[Translation] Envoy threading model (Envoy threading model)

Hi, Habr! I present to you the translation of the article "Envoy threading model" by Matt Klein.

This article seemed to me quite interesting, and since Envoy is most often used as part of “istio” or simply as “ingress controller” kubernetes, therefore most people do not have the same direct interaction with it as for example with typical Nginx or Haproxy settings. However, if something breaks, it would be good to understand how it is arranged from the inside. I tried to translate as much text as possible into Russian, including special words; for those who are pained to look at this, I left the originals in brackets. Welcome under cat.

Low-level technical documentation on the Envoy codebase is currently rather poor. To fix this, I plan to do a series of blog posts about various Envoy subsystems. Since this is the first article, please let me know what you think and what you might be interested in in the following articles.

One of the most common technical questions I get about Envoy is a request for a low-level description of the threading model used. In this post, I will describe how Envoy maps connections to threads, as well as a description of the Thread Local Storage system, which is used internally to make the code more parallel and high-performance.
')

Threading description (Threading overview)

Envoy uses three different types of threads:

Main (Main): This flow controls the start and end of the process, all XDS (xDiscovery Service) API processing, including DNS, health checking, general cluster management and service run time, statistics reset, administration and general management processes - Linux signals, hot restart (hot restart), etc. Everything that happens in this stream is asynchronous and non-blocking. In general, the main thread coordinates all critical functionality processes, which do not require a large number of CPUs. This allows most control code to write as if it were single-threaded.
Worker: By default, Envoy creates a worker thread for each hardware thread in the system, this can be controlled using the --concurrency option. Each workflow starts a “non-blocking” event loop, which is responsible for listening (listening) to each listener (listener), at the time of this writing (July 29, 2017) there is no segmentation (sharding) of a listener (listener), receiving new connections, creating an instance of a stack of filters for connecting and processing all input-output (IO) operations during the connection. Again, this allows most of the connection handling code to be written as if it were single-threaded.
File (flusher): Each file that Envoy writes, mostly access logs, currently has an independent blocking stream. This is due to the fact that writing to files cached by the file system even when using O_NONBLOCK can sometimes be blocked (sigh). When workflows need to be written to a file, the data is actually moved to a buffer in memory, where it is eventually dropped through the file flush stream. This is one area of code in which technically all worker threads (worker threads) can block (block) the same lock (lock), trying to fill the memory buffer.

Connection handling

As discussed briefly above, all worker threads listen to all listeners without any segmentation. Thus, the kernel is used to correctly send received sockets to worker threads. Modern kernels in general are very good at this, they use functions such as I / O priority (IO) boosting to try to fill the thread with work before starting to use other threads that also listen on the same socket, and not use cyclic blocking (Spinlock) to handle each request.

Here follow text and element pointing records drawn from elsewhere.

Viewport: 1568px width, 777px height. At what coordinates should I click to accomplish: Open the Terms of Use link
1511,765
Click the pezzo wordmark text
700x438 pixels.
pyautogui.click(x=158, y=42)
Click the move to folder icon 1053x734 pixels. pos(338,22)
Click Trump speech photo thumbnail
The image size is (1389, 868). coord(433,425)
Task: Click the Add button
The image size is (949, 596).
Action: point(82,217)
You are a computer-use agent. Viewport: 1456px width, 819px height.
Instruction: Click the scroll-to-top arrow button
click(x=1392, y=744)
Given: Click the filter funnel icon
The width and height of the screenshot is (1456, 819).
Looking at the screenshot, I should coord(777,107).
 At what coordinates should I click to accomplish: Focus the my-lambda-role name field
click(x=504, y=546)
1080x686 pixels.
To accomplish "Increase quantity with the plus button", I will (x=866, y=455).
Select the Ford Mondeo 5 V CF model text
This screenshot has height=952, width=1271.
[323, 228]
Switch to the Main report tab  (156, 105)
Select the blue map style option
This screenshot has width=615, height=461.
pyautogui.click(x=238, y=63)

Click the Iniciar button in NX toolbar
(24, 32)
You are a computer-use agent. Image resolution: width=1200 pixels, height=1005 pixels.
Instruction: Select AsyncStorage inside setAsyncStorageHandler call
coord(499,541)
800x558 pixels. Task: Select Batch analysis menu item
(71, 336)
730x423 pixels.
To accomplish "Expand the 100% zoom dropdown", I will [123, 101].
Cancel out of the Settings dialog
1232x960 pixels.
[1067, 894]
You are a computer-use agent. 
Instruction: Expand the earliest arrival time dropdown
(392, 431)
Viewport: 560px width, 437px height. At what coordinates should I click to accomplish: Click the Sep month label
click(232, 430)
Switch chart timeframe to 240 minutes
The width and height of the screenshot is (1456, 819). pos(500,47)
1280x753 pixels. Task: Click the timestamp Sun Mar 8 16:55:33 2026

Once a connection is made on a worker thread (worker thread), it never leaves this thread (thread). All further processing of the connection is fully processed in the worker thread, including any forwarding behavior.

This has several important consequences:

All connection pools in Envoy are related to the workflow. Thus, while HTTP / 2 connection pools make only one connection with each upstream host at a time, if there are four worker threads, there will be four HTTP / 2 connections per upstream host in a steady state.
The reason Envoy works in this way is that, while keeping everything in one working thread, almost all the code can be written without blocking and as if it is single-threaded. This design simplifies writing a large amount of code and scales incredibly well for an almost unlimited number of worker threads.
However, one of the main conclusions is that, in terms of the efficiency of the memory pool and connections, it is actually very important to configure the --concurrency parameter. Having more worker threads than necessary will lead to memory loss, creating more idle connections and reducing the rate of hitting the connection pool. In Lyft, our envoy sidecar containers work with very low concurrency, so the performance roughly corresponds to the services they sit next to. We run Envoy as a border proxy (edge) only with maximum concurrency (concurrency).

What does non-blocking means mean?

The term “non-blocking” has so far been used several times when discussing how the main and worker threads work. All code is written with the proviso that nothing is ever blocked. However, this is not entirely true (which is not quite true?).

Envoy uses several long process locks:

As already mentioned, when writing access logs, all worker threads get the same lock before filling the log buffer in memory. The lock hold time should be very low, but it is possible that this lock will be challenged with high parallelism and high bandwidth.
Envoy uses a very complex system for processing statistics that is local to the stream. This will be the topic of a separate post. However, I will briefly mention that as part of the local processing of flow statistics, it is sometimes necessary to obtain a lock for the central “statistics store”. This lock should never be required.
The main thread periodically needs coordination with all worker threads. This is done by “publishing” from the main thread to the worker threads, and sometimes from the worker threads back to the main thread. A block is required for sending so that the published message can be placed in a queue for subsequent delivery. These locks should never be seriously rivaled, but they can still be technically blocked.
When Envoy writes a log to the system error stream (standard error), it acquires a lock on the entire process. In general, Envoy local logging is considered terrible in terms of performance, so much attention is not paid to its improvement.
There are several other random locks, but none of them is critical for performance and should never be disputed.

Local thread storage (Thread local storage)

Because of the way Envoy separates the responsibilities of the main thread from those of the workflow, there is a requirement that complex processing can be performed in the main thread and then provided to each workflow with a high degree of parallelism. This section describes the high level Envoy Thread Local Storage (TLS) system. In the next section, I will describe how it is used to manage the cluster.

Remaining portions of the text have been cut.